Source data
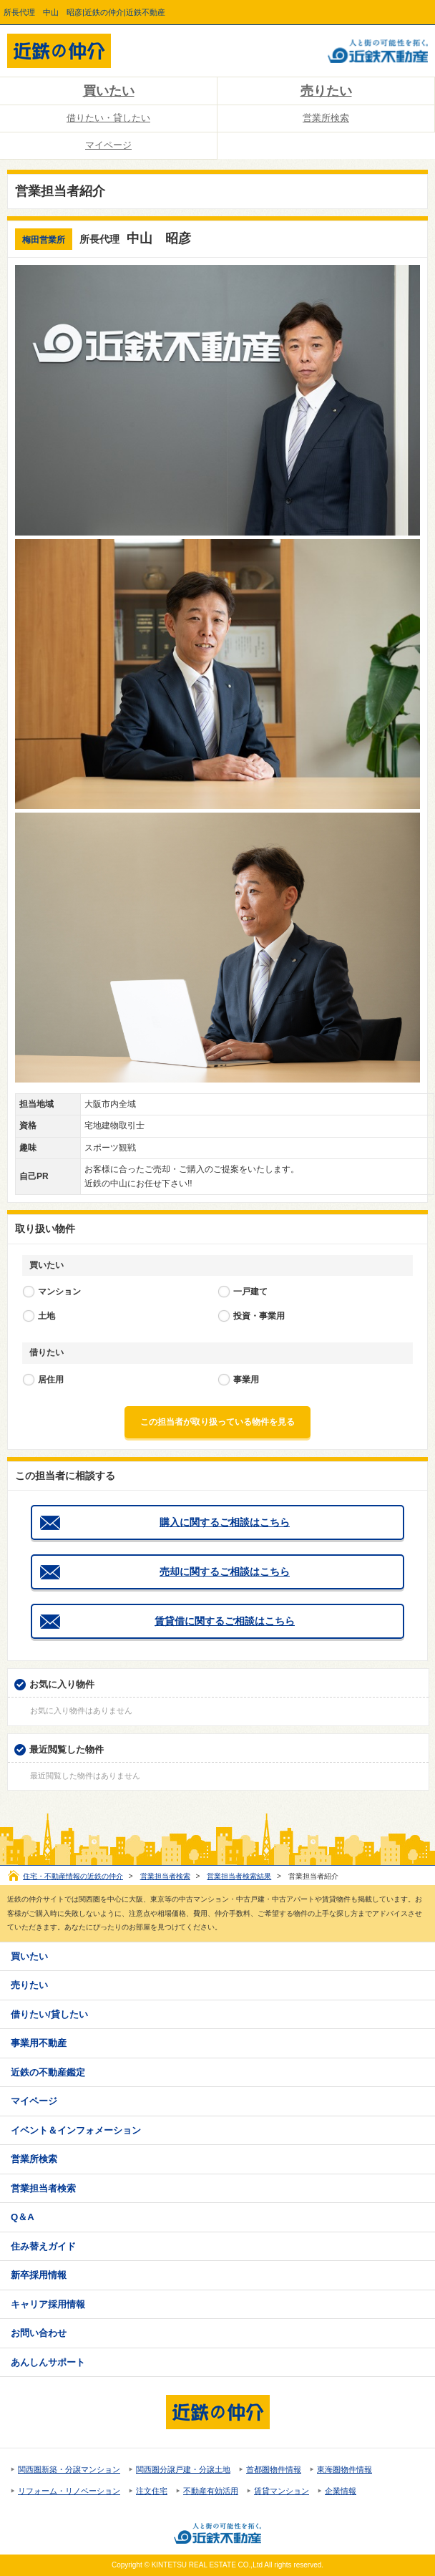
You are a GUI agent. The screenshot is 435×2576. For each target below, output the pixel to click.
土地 (46, 1316)
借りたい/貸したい (49, 2014)
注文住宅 (151, 2491)
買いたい (109, 91)
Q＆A (22, 2217)
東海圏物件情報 (344, 2469)
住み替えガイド (43, 2246)
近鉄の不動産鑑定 (48, 2072)
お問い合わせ (39, 2333)
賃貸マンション (281, 2491)
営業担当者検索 (165, 1876)
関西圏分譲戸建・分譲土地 (183, 2469)
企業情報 (340, 2491)
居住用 (51, 1380)
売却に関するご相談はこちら (225, 1571)
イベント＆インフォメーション (76, 2130)
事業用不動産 (39, 2043)
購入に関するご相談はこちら (225, 1522)
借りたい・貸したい (108, 117)
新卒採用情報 (39, 2275)
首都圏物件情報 (273, 2469)
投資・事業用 (259, 1316)
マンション (59, 1292)
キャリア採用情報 (48, 2304)
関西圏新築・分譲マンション (69, 2469)
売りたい (326, 91)
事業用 (246, 1380)
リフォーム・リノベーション (69, 2491)
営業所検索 (326, 117)
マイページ (108, 145)
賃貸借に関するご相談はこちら (225, 1621)
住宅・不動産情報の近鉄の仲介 (73, 1876)
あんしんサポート (48, 2362)
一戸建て (250, 1292)
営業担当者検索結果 (239, 1876)
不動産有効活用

Aim:
Rewrite the source data with "pixel" replaced by "point" and everything else unchanged. Leave the pictures out of your answer.

The response:
You are a GUI agent. The screenshot is 435×2576. For each target below, output the point to click.
土地 (46, 1316)
借りたい/貸したい (49, 2014)
注文住宅 (151, 2491)
買いたい (109, 91)
Q＆A (22, 2217)
東海圏物件情報 (344, 2469)
住み替えガイド (43, 2246)
近鉄の不動産鑑定 (48, 2072)
お問い合わせ (39, 2333)
賃貸マンション (281, 2491)
営業担当者検索 (165, 1876)
関西圏分譲戸建・分譲土地 (183, 2469)
企業情報 (340, 2491)
居住用 (51, 1380)
売却に関するご相談はこちら (225, 1571)
イベント＆インフォメーション (76, 2130)
事業用不動産 (39, 2043)
購入に関するご相談はこちら (225, 1522)
借りたい・貸したい (108, 117)
新卒採用情報 (39, 2275)
首都圏物件情報 (273, 2469)
投資・事業用 (259, 1316)
マンション (59, 1292)
キャリア採用情報 (48, 2304)
関西圏新築・分譲マンション (69, 2469)
売りたい (326, 91)
事業用 (246, 1380)
リフォーム・リノベーション (69, 2491)
営業所検索 (326, 117)
マイページ (108, 145)
賃貸借に関するご相談はこちら (225, 1621)
住宅・不動産情報の近鉄の仲介 (73, 1876)
あんしんサポート (48, 2362)
一戸建て (250, 1292)
営業担当者検索結果 (239, 1876)
不動産有効活用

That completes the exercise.